NZD Overlay 15-min – Chart Faster with TradingView
Looking at the NZD overlay chart, the Kiwi started climbing sharply during the early Wednesday Asian session before the RBNZ decision even hit the wires. That early surge was driven by the US-Iran ceasefire news. US President Donald Trump agreed to suspend Iran bombing for two weeks, conditional on Iran reopening the Strait of Hormuz, which triggered a broad wave of risk-on sentiment across currency markets and weighed heavily on the safe-haven US Dollar.
When the RBNZ rate decision dropped at 2:00 AM GMT on April 8, NZD/USD was already trading well above the 0.5700 mark. The OCR hold did little to move the needle on its own, but traders then turned attention to Governor Breman’s press conference for further guidance. The NZD became the clear outperformer against the USD, helped by both the positive Middle East development and remarks in the RBNZ’s post-meeting presser, where Governor Breman said the MPC discussed the possibility of raising rates at both the April and May meetings, and noted the “frequency of rate hikes could be every meeting or every second meeting.”
Why Does This Matter for Forex Traders?
The RBNZ decision this week is a good reminder that central bank events don’t happen in a vacuum. The Kiwi’s big move today had more to do with geopolitics than with the rate decision itself — the hold was fully priced in. What shifted the dial was the hawkish tone from Governor Breman, who made clear that rate hikes are back on the table if inflation pressures persist.

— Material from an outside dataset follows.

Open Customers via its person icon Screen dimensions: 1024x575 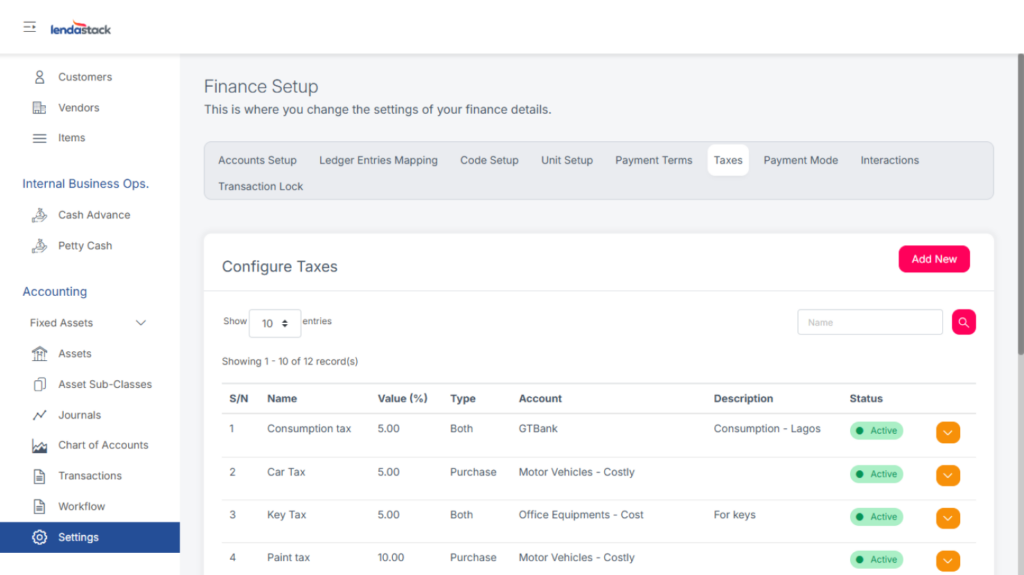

Westpac has already pulled forward its forecast for the first RBNZ OCR hike to September, and sees risks skewed toward an even earlier start if second-round inflation effects accumulate. For NZD traders, that means the currency’s direction from here will likely hinge on two things: how the Middle East situation evolves and whether upcoming inflation data confirms the RBNZ’s near-term price forecasts. The RBNZ noted that if core inflation or wage growth accelerates materially, it would respond decisively. Watch this space.